Autre signe : lors du dernier jour, et pour certain bien avant, pas mal de pensées sont l'air de rien revenues à la surface. Des détails, dont l'addition peut faire masse.
Le mien de dernier jour m'aura permis pas mal de choses, ceci dit. Notamment (entre autres) :
- de noter que les étés dans de grandes maisons donnent envie au retour d'avoir de l'espace même si le bas de plafond réduit les possibles. A la fois, le bas de plafond est pratique pour les toiles d'arraignées.
- de me couper les ongles, de me raser, de décider de ne pas (encore) aller chez le coiffeur.
- De trier le stock de journaux qui rejoignait dangereusement le bas de plafond.
- D'aller en ville acheter du pain et de revenir bredouille après que la cinquième visitée me fit le coup de la porte close.
- de lire un bon bout du tome 2 de Millenium.
- De laver une caisse bleue.
- de rebrancher mon portable professionnel en ayant cette surprise : quasiment pas de messages. Visiblement, je n'ai pas loupé grand chose.

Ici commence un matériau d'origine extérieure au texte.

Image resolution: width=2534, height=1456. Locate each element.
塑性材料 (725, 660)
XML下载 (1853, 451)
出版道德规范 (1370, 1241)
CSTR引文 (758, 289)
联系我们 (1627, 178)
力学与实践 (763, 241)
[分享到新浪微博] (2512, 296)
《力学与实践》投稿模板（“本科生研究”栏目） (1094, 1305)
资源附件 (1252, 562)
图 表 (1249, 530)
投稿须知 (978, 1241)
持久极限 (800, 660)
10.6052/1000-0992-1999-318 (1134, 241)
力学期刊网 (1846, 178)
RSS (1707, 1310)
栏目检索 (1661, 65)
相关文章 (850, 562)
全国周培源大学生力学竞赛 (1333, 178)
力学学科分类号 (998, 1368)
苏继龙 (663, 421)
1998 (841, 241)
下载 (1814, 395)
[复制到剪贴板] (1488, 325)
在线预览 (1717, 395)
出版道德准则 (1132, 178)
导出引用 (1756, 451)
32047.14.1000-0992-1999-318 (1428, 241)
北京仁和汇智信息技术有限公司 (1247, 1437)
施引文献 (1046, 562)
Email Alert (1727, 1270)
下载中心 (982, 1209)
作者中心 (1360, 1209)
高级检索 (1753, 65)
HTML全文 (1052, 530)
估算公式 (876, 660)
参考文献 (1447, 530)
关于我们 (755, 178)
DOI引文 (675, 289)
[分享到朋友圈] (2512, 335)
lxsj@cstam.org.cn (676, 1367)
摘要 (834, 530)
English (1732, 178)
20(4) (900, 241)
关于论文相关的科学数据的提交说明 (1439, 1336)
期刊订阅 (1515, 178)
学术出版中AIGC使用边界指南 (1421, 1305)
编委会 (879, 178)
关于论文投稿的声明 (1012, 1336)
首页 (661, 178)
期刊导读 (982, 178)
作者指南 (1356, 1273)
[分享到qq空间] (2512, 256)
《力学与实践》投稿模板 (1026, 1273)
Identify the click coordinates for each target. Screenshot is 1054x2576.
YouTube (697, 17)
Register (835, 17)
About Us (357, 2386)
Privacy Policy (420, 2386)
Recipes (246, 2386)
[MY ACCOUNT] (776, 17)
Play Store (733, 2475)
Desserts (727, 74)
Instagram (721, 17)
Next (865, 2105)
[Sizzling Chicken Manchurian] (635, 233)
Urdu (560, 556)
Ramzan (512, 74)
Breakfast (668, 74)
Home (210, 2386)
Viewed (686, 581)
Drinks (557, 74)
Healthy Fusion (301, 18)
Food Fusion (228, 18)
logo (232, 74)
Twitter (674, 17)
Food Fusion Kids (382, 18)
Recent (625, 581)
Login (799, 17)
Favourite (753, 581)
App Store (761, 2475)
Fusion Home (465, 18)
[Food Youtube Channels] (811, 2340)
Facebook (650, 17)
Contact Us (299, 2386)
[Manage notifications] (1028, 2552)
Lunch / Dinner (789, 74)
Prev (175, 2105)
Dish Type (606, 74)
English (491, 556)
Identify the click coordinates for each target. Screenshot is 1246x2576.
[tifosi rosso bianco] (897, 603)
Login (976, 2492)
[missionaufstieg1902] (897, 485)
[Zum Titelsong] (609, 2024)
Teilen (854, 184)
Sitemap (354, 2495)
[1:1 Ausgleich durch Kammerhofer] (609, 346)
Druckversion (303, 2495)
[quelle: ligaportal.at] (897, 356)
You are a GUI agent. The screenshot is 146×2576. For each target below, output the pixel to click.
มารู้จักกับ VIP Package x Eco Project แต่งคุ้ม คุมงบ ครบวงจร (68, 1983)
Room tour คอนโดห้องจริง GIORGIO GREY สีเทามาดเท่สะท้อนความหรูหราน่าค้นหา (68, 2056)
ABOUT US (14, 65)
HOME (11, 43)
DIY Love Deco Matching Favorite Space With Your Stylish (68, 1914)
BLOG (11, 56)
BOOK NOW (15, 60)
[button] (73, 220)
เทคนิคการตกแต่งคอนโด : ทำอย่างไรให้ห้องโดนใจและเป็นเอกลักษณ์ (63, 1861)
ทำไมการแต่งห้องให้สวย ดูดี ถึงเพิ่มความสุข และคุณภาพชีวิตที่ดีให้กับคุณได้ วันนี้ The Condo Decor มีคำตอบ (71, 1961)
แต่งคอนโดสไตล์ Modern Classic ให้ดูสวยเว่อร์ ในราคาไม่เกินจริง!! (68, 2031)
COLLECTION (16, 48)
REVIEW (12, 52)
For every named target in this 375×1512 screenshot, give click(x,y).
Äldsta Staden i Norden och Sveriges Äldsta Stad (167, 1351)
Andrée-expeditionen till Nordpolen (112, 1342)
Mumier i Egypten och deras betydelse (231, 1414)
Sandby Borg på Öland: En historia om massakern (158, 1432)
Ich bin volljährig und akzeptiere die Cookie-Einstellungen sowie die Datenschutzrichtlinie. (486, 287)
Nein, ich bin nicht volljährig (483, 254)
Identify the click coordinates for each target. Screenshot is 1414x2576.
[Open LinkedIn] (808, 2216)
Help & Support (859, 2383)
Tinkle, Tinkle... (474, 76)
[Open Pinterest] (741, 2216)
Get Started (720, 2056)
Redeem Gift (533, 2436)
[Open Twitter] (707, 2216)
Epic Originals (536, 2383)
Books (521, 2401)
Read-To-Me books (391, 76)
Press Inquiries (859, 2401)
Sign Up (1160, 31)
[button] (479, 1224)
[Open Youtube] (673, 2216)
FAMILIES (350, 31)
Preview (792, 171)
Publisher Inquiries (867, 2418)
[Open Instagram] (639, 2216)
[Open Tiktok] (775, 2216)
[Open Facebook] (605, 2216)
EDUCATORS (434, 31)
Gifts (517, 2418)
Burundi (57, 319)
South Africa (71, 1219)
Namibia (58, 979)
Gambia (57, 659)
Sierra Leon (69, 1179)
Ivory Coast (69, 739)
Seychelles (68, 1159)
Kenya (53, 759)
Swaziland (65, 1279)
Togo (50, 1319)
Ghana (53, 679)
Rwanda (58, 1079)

- De déplacer une armoire comme on s'attaque à une montagne à en être tout essoufflé au point de s'accorder illico une pause salutaire souffle court. Vacances, toujours !
- De passer l'aspirateur dans les chambres et de scier les pattes à une étagère trop grande pour nos bas de plafonds.
Une belle journée, le dernier jour. Qui n'est finalement que l'aube du prochain.